- **Work task**
Your answer must be an exact transcription of the lines from the line with "Task: Open the General section" through the final line of the data.

[Record excerpts — start]

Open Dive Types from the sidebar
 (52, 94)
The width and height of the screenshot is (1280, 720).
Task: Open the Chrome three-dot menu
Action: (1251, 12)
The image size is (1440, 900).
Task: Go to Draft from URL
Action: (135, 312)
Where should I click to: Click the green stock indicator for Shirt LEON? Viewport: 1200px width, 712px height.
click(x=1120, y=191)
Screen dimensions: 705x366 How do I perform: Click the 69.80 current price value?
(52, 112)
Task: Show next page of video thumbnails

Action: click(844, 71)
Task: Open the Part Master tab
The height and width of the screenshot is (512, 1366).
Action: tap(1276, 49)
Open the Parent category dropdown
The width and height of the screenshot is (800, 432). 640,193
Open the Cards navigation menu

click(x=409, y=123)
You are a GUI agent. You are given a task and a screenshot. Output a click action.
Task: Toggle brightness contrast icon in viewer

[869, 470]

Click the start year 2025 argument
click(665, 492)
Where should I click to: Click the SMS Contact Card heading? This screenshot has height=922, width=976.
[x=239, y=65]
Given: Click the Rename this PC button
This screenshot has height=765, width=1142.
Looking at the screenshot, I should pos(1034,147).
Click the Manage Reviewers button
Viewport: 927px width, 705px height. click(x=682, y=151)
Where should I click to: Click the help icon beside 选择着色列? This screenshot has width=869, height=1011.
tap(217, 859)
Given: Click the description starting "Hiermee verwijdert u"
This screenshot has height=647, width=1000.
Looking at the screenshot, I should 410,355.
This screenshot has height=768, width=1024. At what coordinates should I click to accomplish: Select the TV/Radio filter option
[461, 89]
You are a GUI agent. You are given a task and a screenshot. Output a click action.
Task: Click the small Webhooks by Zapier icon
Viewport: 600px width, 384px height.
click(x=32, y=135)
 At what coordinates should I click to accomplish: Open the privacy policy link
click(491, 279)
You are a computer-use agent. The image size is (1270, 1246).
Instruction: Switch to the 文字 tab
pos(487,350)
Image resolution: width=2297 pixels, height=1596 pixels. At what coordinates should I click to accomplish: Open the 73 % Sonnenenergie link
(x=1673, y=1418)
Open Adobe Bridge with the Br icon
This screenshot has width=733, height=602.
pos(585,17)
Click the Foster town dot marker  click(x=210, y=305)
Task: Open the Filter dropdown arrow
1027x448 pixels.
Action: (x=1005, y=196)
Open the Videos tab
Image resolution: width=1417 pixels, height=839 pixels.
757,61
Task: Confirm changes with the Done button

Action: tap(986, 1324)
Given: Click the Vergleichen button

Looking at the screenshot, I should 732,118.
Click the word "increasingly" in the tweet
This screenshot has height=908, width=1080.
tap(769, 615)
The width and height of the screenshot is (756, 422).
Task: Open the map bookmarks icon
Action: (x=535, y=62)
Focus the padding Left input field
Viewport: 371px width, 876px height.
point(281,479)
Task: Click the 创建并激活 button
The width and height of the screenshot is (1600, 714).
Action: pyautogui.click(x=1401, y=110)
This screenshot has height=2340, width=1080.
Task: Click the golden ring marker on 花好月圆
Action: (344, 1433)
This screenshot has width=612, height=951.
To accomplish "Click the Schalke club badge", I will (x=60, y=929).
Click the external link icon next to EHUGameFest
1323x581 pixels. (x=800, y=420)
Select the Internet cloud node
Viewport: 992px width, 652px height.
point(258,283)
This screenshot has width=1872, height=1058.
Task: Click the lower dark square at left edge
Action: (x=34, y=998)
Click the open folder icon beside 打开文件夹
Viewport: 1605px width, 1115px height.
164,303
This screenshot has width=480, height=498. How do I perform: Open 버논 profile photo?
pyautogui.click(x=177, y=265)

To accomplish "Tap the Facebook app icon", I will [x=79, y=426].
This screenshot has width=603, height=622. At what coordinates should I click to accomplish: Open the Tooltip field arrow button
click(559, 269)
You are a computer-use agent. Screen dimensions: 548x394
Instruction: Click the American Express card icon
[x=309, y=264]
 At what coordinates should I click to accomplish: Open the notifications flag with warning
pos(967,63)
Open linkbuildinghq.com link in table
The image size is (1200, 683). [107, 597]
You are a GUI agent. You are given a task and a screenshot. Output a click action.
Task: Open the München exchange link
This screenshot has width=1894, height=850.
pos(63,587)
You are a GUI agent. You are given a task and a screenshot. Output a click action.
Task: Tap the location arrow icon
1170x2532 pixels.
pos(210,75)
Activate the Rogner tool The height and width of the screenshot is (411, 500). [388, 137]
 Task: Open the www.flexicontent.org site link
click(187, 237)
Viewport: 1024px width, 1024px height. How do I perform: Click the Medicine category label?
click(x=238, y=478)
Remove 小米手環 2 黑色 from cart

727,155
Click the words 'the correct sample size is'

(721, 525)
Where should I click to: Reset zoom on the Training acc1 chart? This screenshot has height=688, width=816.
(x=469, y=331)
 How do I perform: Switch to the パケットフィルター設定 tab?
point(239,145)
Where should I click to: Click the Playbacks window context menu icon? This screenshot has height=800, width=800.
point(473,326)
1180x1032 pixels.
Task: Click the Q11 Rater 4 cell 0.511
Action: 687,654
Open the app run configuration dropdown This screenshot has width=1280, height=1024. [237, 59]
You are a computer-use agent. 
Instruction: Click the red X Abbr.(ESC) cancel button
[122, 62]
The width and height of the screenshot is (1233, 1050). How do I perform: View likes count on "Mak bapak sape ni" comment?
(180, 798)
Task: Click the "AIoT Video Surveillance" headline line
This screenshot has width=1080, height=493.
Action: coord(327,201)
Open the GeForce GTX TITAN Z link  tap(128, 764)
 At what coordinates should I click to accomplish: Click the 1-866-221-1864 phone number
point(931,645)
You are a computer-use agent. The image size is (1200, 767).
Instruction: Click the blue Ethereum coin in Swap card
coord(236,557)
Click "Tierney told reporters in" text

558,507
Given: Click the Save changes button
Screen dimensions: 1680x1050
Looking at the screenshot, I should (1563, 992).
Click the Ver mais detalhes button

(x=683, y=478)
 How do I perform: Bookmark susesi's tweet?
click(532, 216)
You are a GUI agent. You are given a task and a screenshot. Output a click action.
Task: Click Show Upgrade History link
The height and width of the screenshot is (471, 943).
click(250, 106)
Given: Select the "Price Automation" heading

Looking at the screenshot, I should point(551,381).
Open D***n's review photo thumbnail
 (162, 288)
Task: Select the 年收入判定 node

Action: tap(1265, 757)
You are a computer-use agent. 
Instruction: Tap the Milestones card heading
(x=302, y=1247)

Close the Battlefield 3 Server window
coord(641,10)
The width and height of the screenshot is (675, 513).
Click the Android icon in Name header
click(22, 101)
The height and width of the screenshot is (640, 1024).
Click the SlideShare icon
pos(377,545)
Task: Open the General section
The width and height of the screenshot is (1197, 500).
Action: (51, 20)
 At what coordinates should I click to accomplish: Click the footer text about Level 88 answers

[Record excerpts — finish]

- **Exercise output**
Task: Open the General section
The width and height of the screenshot is (1197, 500).
Action: (51, 20)
 At what coordinates should I click to accomplish: Click the footer text about Level 88 answers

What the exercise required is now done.